Under the agreement, defendant would plead guilty to the amended charge in exchange for a

23-year sentence.

¶8 Defense counsel informed the trial court, “[Defendant] and I kind of, over the last

two weeks, have been engaged in what I would consider to be extensive communication,

-2- including me going to the jail for, I don’t know 10 hours probably over the course of a couple

days, discussing his case.” Defense counsel noted that much of the discovery had not yet been

received. Defense counsel also explained that he told defendant there was “no guarantee

whatsoever that the same offer that he will be accepting today will be available when the new

[s]tate’s [a]ttorney takes office.” Defense counsel stated defendant called him from jail that

morning wanting to take the plea.

¶9 The trial court noted that based on its observation of defendant, it appeared that

defendant understood the proceedings and comprehended the strengths and weaknesses of

entering a plea. However, the court stated,

“But one of the concerns I always have is the reason for

entering a plea. I don’t want somebody to feel they were coerced

to do something or they were under duress, time constraints, those

types of things. I want people to enter into pleas because they

want to do it, not because they’re pressured, not because they feel

they have to do it because of a change in administration, something

that doesn’t pertain to you and your case.

*** What I don’t want to do is to have a defendant say,

‘Judge, because of the turmoil, that is there will be a new state’s

attorney, there will be a new judge, there are all sorts of different

things that can happen, I’ve decided to take this plea because I just

don’t know what will happen in the future with other people.’ I

want to be totally, this be totally focused on you. That is what you

want without the other considerations. Clearly other

-3- considerations enter into a decision, but the primary focus must be

what you want at this point in time.”

¶ 10 The court then addressed another concern being that “there may be other evidence

that you can look at and develop to help you with your case that simply isn’t available now.”

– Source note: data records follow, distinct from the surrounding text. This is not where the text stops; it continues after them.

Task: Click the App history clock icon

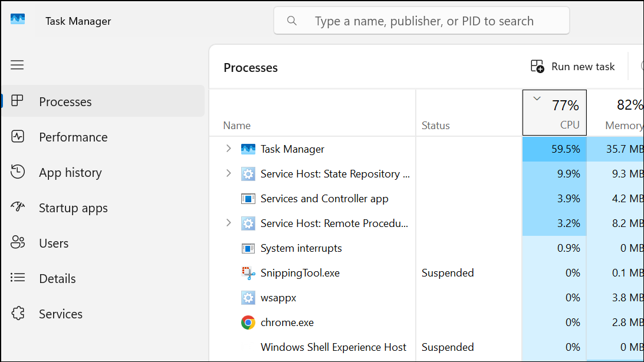Action: (x=18, y=172)
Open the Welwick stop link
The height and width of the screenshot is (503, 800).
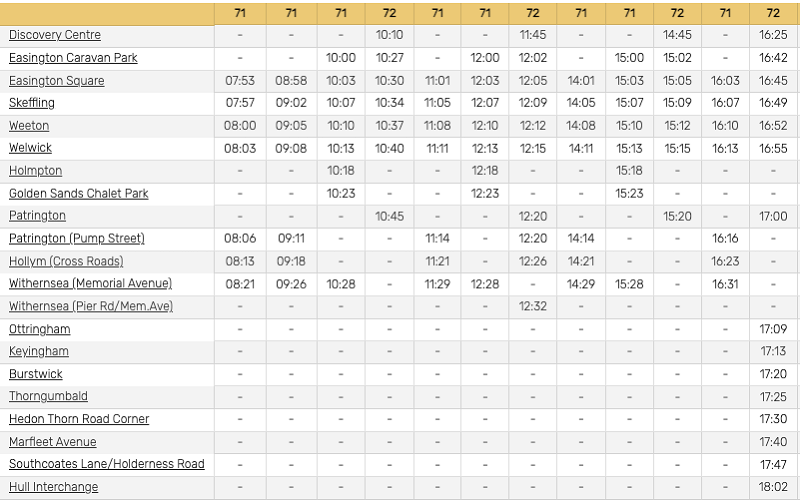(29, 148)
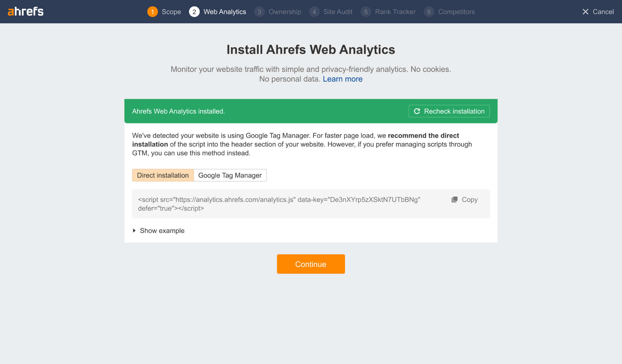Screen dimensions: 622x364
Task: Open the Learn more link
Action: click(x=343, y=79)
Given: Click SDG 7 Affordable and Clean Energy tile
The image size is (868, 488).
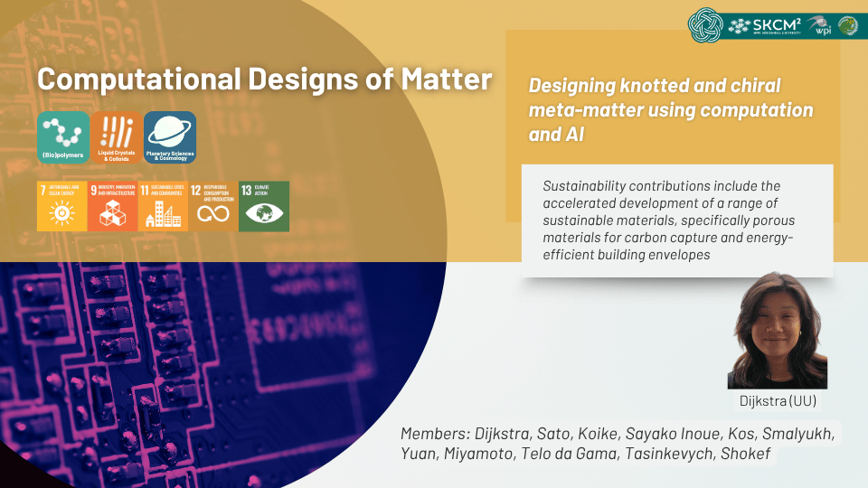Looking at the screenshot, I should coord(62,206).

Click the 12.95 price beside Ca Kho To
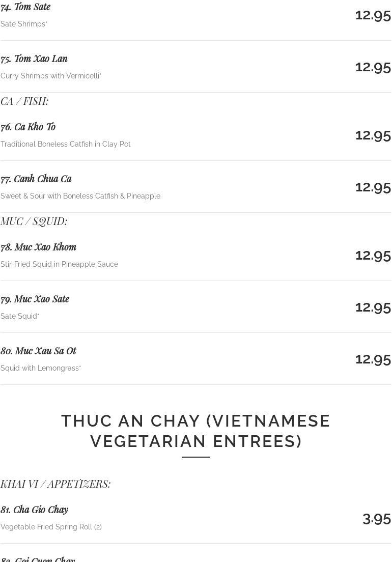[x=373, y=134]
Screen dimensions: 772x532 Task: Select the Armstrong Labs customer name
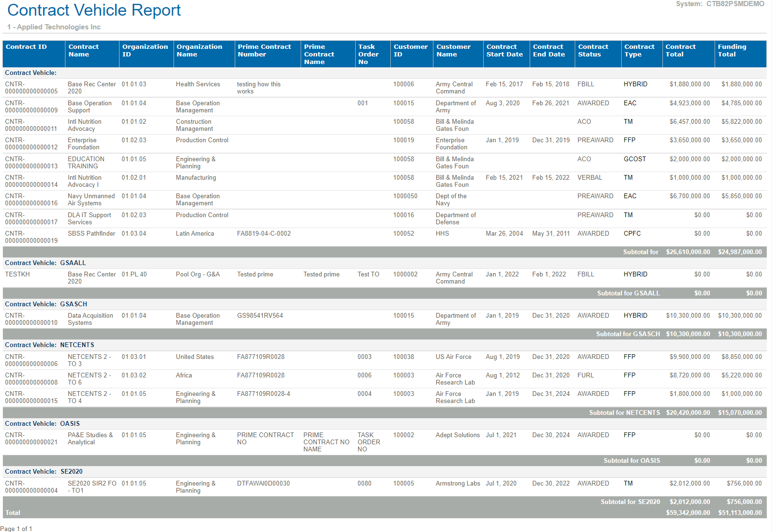click(458, 483)

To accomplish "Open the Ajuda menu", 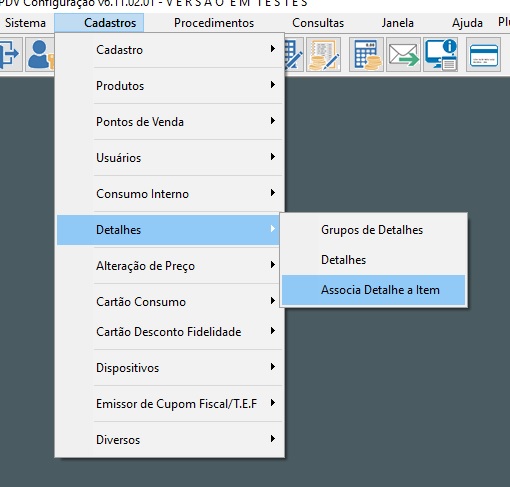I will tap(467, 23).
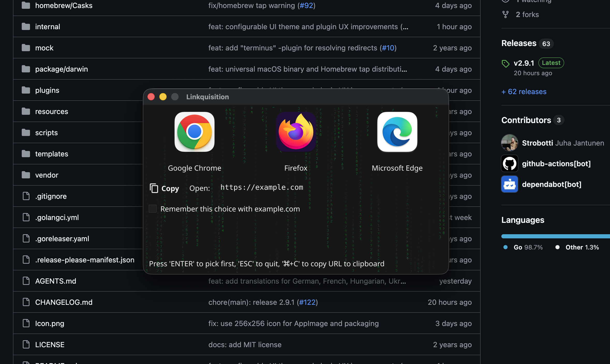Open the dependabot[bot] avatar icon
This screenshot has height=364, width=610.
(x=510, y=184)
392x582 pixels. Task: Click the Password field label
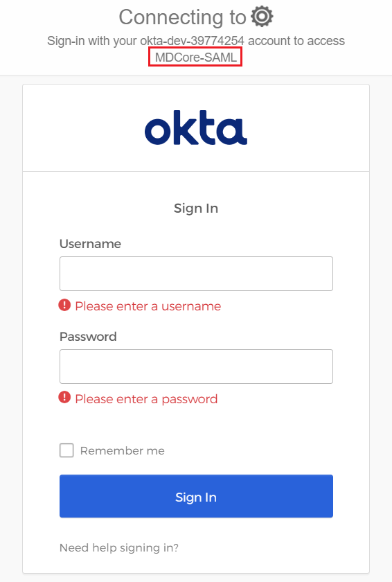coord(88,337)
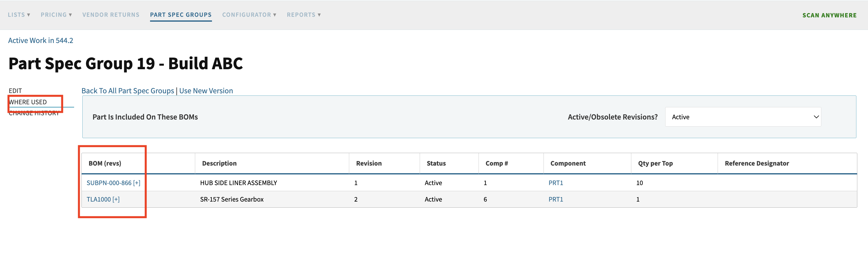The width and height of the screenshot is (868, 272).
Task: Select the Where Used side tab
Action: tap(28, 102)
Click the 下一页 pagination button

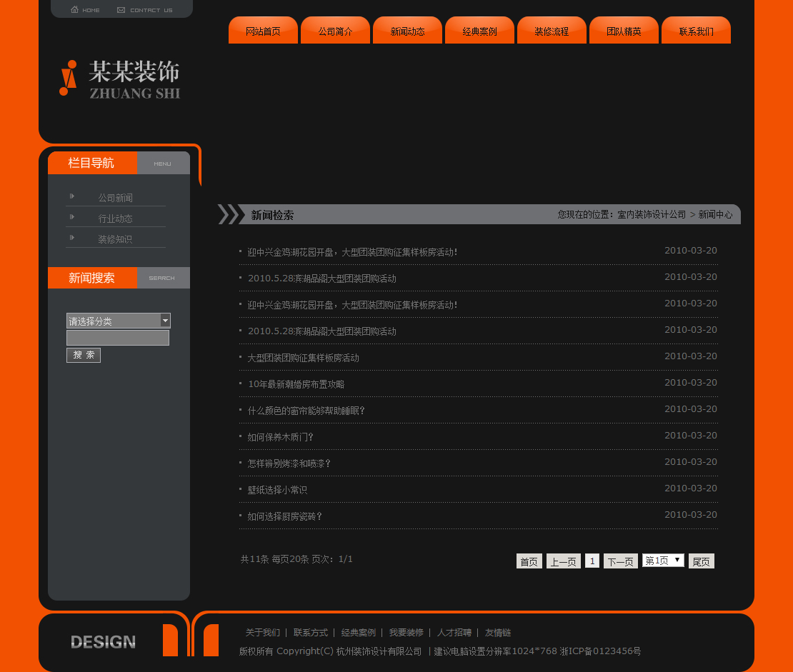pos(620,561)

The court asked defendant,

“If you’re not comfortable in any way, if there’s any

indecision at all, then I need to hear from you on that; and we need

to save this for another day. But I’ve heard from your attorney,

and I’ll ask you in a moment whether you feel comfortable enough

to go forward today, that you don’t have any misgivings about

proceeding today on the plea agreement. And if that’s so, we will

go forward. But if you tell me on the other hand that you want

more time with your attorney to discuss the evidence in the case or

to await more evidence that might be available to you, then we can,

we can continue this to another time. So I want to hear from you

as to how you want to proceed, if you want to go forward with the

plea agreement today or you want to give a second thought to it

and maybe come back another day.”

Defendant responded, “I want to proceed.”

¶ 11 The trial court then stated, “I want to make sure from my standpoint you haven’t

been threatened or coerced or operating under some sort of duress where you feel ‘I’ve got to do

it today’ because of some added pressure that you’re getting from family, friends, attorneys,

-4- whomever. I don’t believe you’re operating under that pressure, but only you can tell me

whether you are or aren’t.” Defendant responded, “No. No, Sir.”

¶ 12 The State indicated for the record that,

“Defendant would be pleading guilty to the offense of

[f]irst [d]egree [m]urder under the [s]econd [a]mended

[i]nformation. In exchange for that plea of guilty, the original

[i]nformation, as well as the [a]mended [i]nformation filed, would

be withdrawn.

As far as a sentence is concerned, he would be sentenced to

23 years in the Department of Corrections.”